> SOURCE DATA
= Beginning of Section =

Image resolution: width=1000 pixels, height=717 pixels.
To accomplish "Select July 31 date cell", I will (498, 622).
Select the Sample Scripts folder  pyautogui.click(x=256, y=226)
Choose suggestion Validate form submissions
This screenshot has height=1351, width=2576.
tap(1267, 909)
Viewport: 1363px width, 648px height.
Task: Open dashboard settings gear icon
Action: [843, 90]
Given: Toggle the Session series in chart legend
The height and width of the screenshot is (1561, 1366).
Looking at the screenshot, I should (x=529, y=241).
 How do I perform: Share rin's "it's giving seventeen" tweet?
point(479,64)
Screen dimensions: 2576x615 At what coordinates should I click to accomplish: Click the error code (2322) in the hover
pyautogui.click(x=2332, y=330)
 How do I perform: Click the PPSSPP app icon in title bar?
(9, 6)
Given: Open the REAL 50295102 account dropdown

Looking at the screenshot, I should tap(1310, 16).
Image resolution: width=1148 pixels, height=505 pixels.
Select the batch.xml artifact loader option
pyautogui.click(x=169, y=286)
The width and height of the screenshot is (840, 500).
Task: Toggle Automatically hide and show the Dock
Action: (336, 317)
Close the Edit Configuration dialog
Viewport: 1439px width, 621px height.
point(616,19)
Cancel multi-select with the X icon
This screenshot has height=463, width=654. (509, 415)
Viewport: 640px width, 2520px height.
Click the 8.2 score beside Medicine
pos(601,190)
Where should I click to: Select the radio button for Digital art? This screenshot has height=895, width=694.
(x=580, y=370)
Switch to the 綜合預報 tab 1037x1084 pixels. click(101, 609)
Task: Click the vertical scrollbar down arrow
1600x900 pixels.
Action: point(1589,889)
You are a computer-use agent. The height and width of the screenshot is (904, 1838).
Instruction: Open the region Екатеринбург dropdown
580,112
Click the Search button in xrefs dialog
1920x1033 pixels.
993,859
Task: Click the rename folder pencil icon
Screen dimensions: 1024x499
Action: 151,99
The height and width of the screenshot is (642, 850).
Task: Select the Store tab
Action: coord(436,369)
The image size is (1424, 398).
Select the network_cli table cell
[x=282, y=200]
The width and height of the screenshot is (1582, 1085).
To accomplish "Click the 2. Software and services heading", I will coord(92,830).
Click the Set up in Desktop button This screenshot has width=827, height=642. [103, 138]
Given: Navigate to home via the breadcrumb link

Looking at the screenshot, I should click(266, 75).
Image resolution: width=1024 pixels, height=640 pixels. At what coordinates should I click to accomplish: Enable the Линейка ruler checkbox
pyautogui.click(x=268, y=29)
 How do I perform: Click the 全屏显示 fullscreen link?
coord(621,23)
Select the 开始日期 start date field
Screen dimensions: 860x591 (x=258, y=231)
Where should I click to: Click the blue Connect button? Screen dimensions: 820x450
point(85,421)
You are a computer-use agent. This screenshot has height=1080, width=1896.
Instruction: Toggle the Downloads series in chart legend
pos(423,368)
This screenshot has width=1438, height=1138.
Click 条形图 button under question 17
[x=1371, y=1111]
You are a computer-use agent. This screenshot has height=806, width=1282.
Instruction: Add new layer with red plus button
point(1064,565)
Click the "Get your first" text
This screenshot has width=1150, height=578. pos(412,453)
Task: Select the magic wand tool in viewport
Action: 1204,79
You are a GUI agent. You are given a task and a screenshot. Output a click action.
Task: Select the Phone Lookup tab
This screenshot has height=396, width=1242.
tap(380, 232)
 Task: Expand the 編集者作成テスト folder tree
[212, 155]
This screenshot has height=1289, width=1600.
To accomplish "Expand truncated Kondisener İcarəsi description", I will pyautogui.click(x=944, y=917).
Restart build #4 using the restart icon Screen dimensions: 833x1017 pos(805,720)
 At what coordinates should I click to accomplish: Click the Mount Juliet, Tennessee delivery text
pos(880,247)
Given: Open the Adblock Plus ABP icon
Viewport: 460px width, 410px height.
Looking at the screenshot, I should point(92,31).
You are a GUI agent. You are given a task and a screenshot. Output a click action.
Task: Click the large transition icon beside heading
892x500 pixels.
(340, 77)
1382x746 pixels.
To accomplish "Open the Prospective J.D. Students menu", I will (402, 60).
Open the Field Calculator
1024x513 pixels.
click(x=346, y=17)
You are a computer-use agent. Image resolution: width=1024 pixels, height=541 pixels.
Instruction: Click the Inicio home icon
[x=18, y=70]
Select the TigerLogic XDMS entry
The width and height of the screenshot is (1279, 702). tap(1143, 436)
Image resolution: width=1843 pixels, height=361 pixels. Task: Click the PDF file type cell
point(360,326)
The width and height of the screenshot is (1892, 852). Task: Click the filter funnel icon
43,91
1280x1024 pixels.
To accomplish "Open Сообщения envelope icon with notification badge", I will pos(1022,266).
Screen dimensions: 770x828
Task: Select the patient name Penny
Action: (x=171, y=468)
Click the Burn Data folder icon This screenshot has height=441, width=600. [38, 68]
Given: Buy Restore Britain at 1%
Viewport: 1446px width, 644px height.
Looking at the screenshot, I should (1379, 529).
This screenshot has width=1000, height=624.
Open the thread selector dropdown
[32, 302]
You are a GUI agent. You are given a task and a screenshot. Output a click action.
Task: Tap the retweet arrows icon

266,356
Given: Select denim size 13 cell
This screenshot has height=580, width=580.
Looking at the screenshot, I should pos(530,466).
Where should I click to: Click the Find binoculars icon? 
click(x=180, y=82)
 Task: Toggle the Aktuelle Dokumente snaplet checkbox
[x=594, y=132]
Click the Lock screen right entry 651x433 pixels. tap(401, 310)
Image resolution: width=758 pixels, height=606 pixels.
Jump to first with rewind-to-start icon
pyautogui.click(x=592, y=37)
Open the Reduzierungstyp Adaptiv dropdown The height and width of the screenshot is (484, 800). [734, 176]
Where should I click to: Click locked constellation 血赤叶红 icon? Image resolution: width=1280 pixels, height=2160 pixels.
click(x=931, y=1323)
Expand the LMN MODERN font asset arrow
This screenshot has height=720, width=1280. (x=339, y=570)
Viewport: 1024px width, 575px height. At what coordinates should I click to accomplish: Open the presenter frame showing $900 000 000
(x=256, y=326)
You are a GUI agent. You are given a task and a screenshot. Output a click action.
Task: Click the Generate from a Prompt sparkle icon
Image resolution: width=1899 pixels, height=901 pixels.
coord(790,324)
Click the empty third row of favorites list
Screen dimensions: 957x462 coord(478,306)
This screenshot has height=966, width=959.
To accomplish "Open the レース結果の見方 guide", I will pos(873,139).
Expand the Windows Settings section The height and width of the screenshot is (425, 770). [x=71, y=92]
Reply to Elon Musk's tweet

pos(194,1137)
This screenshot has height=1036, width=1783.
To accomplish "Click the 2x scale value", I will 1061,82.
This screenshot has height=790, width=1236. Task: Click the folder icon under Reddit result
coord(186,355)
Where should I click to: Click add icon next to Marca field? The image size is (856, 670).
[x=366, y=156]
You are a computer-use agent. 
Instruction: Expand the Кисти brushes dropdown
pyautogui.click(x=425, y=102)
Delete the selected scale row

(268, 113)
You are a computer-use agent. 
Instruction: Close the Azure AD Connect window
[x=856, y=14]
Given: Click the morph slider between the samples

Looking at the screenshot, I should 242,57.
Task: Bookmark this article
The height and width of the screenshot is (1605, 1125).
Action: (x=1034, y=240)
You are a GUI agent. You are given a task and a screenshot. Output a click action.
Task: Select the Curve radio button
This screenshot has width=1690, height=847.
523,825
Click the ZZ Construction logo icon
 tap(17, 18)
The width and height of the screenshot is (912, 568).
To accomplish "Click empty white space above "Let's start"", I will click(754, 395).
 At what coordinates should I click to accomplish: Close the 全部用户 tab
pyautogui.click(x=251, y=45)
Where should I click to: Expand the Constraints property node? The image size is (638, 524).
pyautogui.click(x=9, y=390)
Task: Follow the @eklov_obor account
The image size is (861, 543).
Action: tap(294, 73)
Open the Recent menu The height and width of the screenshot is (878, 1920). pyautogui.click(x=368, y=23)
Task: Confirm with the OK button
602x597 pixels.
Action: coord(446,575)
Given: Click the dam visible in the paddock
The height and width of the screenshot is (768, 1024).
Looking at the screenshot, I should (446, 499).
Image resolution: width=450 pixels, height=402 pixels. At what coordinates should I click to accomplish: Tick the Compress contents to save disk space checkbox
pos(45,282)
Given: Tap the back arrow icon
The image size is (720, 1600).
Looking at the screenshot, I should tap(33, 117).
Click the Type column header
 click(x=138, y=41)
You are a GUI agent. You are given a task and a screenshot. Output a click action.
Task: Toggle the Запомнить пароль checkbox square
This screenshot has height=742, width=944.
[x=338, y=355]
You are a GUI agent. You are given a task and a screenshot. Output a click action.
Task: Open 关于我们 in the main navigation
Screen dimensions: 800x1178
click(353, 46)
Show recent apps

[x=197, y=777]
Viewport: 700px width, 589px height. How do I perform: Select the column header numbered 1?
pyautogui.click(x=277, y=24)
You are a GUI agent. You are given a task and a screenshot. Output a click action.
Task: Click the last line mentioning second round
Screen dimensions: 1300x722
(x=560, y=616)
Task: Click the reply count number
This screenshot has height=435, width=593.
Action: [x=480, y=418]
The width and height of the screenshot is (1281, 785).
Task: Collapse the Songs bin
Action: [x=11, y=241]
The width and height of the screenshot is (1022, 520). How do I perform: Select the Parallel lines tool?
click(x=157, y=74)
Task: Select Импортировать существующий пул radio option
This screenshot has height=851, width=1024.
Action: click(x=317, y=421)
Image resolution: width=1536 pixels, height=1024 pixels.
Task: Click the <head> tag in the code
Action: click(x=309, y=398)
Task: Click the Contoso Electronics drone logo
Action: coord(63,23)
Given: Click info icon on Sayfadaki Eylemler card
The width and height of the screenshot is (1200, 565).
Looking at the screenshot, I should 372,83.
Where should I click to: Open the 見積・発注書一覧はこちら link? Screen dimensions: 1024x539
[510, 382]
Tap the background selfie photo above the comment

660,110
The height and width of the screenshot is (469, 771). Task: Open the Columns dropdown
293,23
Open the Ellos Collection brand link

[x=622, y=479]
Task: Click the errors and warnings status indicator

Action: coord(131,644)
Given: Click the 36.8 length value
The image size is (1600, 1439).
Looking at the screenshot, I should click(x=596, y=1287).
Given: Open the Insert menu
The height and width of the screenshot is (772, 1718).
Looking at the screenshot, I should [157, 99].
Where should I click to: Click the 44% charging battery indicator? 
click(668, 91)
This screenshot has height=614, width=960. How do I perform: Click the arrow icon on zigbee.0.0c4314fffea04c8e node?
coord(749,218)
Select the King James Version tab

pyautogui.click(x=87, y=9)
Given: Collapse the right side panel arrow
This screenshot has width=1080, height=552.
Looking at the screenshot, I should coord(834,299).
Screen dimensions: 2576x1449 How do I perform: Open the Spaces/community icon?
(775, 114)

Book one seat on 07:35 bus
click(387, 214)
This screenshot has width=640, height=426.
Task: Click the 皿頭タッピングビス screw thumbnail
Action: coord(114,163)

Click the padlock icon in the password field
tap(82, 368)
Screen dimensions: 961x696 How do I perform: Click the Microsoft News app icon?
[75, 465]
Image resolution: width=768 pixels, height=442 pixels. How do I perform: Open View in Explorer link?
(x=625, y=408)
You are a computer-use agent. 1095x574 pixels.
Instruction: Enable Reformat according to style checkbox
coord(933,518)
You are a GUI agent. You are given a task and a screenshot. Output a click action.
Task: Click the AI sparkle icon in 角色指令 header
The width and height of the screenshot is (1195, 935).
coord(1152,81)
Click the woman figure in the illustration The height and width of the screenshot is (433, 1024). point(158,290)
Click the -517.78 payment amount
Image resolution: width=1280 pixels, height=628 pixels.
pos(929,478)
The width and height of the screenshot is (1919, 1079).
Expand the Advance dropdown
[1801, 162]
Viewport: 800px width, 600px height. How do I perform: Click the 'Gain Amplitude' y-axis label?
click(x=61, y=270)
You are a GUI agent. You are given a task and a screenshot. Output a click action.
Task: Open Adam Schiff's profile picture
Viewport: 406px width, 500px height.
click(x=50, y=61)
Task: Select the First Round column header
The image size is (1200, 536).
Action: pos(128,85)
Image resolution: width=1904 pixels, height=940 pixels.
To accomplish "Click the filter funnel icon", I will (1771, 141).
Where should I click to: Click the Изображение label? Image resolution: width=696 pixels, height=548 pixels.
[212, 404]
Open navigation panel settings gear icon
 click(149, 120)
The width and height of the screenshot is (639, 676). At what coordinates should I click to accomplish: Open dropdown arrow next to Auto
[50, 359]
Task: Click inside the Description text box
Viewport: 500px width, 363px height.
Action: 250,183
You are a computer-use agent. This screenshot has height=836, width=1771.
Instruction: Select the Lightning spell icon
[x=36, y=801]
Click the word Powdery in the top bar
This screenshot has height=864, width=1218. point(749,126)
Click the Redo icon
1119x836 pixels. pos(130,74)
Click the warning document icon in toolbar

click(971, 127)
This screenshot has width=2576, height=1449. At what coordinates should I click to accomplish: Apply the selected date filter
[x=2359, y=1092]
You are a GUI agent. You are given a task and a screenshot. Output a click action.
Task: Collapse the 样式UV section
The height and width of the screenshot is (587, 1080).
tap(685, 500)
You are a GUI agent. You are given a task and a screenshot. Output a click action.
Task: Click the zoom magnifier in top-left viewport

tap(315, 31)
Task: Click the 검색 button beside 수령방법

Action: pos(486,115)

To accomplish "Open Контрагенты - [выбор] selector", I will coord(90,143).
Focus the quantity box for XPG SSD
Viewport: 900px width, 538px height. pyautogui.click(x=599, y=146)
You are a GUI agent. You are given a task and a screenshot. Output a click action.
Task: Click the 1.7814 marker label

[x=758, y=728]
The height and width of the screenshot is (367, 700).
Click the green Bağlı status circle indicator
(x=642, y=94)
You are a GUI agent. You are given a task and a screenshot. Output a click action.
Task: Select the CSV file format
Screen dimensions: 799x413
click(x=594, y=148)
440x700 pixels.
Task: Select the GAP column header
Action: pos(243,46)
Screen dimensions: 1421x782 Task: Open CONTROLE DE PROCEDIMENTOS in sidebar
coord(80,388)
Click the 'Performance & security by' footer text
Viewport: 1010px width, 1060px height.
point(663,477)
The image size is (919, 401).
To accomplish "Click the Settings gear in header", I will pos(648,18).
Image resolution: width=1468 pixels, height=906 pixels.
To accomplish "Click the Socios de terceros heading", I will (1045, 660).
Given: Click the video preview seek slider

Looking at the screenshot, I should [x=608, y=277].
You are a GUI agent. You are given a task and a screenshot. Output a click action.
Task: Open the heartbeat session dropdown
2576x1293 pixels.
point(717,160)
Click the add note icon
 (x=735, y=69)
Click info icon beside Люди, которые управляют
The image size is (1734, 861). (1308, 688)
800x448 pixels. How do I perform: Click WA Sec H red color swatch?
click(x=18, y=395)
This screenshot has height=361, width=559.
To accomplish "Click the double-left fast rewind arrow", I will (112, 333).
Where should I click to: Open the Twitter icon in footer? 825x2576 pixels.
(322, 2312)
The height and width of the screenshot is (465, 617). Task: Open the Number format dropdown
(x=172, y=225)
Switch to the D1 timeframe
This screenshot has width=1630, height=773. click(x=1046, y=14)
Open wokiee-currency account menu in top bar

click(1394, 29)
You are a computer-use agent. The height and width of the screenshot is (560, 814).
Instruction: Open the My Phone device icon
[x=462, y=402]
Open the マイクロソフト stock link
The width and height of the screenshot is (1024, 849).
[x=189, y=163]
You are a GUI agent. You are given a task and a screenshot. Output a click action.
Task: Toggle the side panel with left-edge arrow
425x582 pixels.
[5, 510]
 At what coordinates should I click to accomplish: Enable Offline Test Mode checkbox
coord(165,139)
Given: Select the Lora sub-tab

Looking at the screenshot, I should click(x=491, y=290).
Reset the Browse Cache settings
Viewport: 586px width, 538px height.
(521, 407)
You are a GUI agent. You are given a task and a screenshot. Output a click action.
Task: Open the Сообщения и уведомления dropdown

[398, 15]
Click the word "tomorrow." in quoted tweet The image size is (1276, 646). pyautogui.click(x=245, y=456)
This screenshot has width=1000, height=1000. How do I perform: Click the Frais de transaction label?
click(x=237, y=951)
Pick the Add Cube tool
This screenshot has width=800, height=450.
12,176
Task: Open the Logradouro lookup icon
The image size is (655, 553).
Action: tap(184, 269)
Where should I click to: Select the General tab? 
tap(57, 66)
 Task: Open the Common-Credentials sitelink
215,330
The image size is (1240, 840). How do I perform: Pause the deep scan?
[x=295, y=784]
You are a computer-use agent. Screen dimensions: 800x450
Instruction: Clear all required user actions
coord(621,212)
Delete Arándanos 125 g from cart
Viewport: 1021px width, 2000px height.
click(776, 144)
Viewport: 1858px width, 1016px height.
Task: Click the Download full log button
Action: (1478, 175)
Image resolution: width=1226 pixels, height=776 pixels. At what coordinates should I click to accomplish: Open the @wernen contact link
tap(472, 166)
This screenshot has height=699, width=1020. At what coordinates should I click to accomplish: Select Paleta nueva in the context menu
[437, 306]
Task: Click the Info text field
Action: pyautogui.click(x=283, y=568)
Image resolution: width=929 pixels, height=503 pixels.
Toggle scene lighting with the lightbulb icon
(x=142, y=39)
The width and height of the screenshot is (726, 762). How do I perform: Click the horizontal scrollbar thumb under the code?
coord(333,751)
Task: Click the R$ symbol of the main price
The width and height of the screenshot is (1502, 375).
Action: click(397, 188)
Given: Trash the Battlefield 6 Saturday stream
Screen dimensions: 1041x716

= End of Section =

> WHAT YOU WILL DO
Only one stretch of the data above is needed. Restate it word for word, from the line containing "Image resolution: width=450" through the line containing "Task: Open 关于我们 in the main navigation", both ends included.

> YOUR SOLUTION
Image resolution: width=450 pixels, height=402 pixels. At what coordinates should I click to accomplish: Tick the Compress contents to save disk space checkbox
pos(45,282)
Given: Tap the back arrow icon
The image size is (720, 1600).
Looking at the screenshot, I should tap(33, 117).
Click the Type column header
 click(x=138, y=41)
You are a GUI agent. You are given a task and a screenshot. Output a click action.
Task: Toggle the Запомнить пароль checkbox square
This screenshot has height=742, width=944.
[x=338, y=355]
You are a GUI agent. You are given a task and a screenshot. Output a click action.
Task: Open 关于我们 in the main navigation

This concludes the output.